Ей вспомнилось, как она впервые увидела его в Кливленде. Он тогда приехал к ним на окраину посмотреть тачку, которую продавал старик, до основания проржавевшую трехколесную “шкоду”. Старик выращивал сомов в бетонных чанах, окружавших их грязный двор. Когда появился Эдди, Мона была в доме – в длинном просторном трейлере с высоким потолком, водруженном на бетонные блоки. В одной из боковин трейлера прорезали окна – прямоугольные дыры, заделанные поцарапанным пластиком. Она стояла у плиты, над которой витал запах помидоров и лука, подвешенных в сетках сушиться, когда почувствовала его присутствие в дальнем конце комнаты, почувствовала мускулы и широкие плечи, его белые зубы, черную-нейлоновую кепку, которую он неуверенно комкал в руке. В окна било солнце, освещая голую убогую комнату, пол выметен, как заставлял ее это делать старик... но это было как надвигающаяся тень, кровавая тень, когда она услышала биение собственного сердца... а он подходил все ближе.

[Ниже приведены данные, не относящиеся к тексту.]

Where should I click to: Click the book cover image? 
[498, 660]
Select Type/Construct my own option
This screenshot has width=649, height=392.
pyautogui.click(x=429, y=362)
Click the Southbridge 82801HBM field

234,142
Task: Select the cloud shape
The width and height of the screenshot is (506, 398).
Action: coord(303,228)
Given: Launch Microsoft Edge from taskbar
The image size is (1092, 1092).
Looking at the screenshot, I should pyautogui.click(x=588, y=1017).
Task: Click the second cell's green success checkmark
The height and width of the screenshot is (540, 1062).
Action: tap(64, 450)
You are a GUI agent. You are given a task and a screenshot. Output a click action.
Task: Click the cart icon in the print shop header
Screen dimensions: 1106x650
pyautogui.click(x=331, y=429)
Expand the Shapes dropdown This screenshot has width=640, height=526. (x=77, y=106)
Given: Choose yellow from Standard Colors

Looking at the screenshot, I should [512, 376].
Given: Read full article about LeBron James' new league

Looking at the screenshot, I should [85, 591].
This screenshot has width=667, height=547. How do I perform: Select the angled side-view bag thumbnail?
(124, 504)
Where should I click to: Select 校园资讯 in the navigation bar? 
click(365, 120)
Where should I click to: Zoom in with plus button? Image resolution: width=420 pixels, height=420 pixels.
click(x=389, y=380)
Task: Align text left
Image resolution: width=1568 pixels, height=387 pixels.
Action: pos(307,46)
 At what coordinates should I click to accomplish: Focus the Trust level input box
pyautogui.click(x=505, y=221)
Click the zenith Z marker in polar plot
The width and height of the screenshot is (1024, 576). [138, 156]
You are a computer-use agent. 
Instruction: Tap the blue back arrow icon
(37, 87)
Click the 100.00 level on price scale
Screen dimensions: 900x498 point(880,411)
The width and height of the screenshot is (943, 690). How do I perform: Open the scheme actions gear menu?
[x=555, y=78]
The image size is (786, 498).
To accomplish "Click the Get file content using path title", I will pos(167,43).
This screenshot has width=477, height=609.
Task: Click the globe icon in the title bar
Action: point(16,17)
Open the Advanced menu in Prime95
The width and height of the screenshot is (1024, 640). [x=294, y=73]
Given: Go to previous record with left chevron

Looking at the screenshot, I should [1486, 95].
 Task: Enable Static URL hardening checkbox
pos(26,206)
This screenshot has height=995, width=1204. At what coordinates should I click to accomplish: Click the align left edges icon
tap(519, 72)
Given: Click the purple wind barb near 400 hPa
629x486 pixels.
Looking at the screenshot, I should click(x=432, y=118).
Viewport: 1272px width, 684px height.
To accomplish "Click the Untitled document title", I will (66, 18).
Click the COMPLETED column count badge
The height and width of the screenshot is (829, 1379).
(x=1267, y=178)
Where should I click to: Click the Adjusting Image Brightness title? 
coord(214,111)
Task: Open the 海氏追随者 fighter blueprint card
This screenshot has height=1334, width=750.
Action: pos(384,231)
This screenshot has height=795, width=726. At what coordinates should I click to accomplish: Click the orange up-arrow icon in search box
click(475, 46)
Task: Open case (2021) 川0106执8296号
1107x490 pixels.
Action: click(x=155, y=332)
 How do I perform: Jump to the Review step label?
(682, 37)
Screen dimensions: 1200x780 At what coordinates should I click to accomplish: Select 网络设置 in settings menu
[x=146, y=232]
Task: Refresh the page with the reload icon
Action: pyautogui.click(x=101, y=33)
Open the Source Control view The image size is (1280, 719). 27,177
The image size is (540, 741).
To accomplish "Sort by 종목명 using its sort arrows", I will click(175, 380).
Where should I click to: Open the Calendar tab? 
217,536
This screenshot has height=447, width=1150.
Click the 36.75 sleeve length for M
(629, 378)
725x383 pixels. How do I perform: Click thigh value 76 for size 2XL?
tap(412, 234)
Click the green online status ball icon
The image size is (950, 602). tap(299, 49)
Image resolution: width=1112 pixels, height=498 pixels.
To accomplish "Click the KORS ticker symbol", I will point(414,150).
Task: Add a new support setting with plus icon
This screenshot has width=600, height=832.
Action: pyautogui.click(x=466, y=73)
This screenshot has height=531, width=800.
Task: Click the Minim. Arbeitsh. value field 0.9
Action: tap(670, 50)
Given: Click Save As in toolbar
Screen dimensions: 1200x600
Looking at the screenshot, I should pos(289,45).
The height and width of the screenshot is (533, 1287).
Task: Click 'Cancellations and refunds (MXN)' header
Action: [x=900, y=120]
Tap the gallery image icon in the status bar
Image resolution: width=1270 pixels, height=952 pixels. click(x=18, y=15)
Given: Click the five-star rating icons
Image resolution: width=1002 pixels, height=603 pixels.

Вот, проходя мимо, швырнул кепку на голый откидной стол, уже не робко, а так, как будто жил здесь всегда, и прямо к ней, проведя рукой с ярким кольцом на пальце по масленой тяжести волос... Тут вошел старик, и Мона отвернулась, делая вид, что занята чем-то у плиты. “Кофе”, – бросил старик, и Мона пошла за водой – наполнить эмалированную кастрюлю из отводной трубы с крыши; вода булькала, стекая сквозь угольно-черный фильтр. Эдди со стариком сидели у стола, пили черный кофе, ноги Эдди широко расставлены под столом, колени напряжены под выцветшей джинсовой тканью. Улыбался, жестикулировал, торговал у старика “шкоду”. Мона вспоминала, как он все гнул свою линию. Он, мол, берет тачку, если у старика есть на нее лицензия. Старик встает, роется в ящиках. Глаза Эдди снова нацелены на нее. Она вышла за ними во двор и смотрела, как он усаживается в потрескавшееся виниловое седло. Выстрел из выхлопной трубы вызвал бешеный лай черных собак старика. Едкий, сладковатый запах выхлопных газов от дешевого спирта, и рама дрожит между его ног.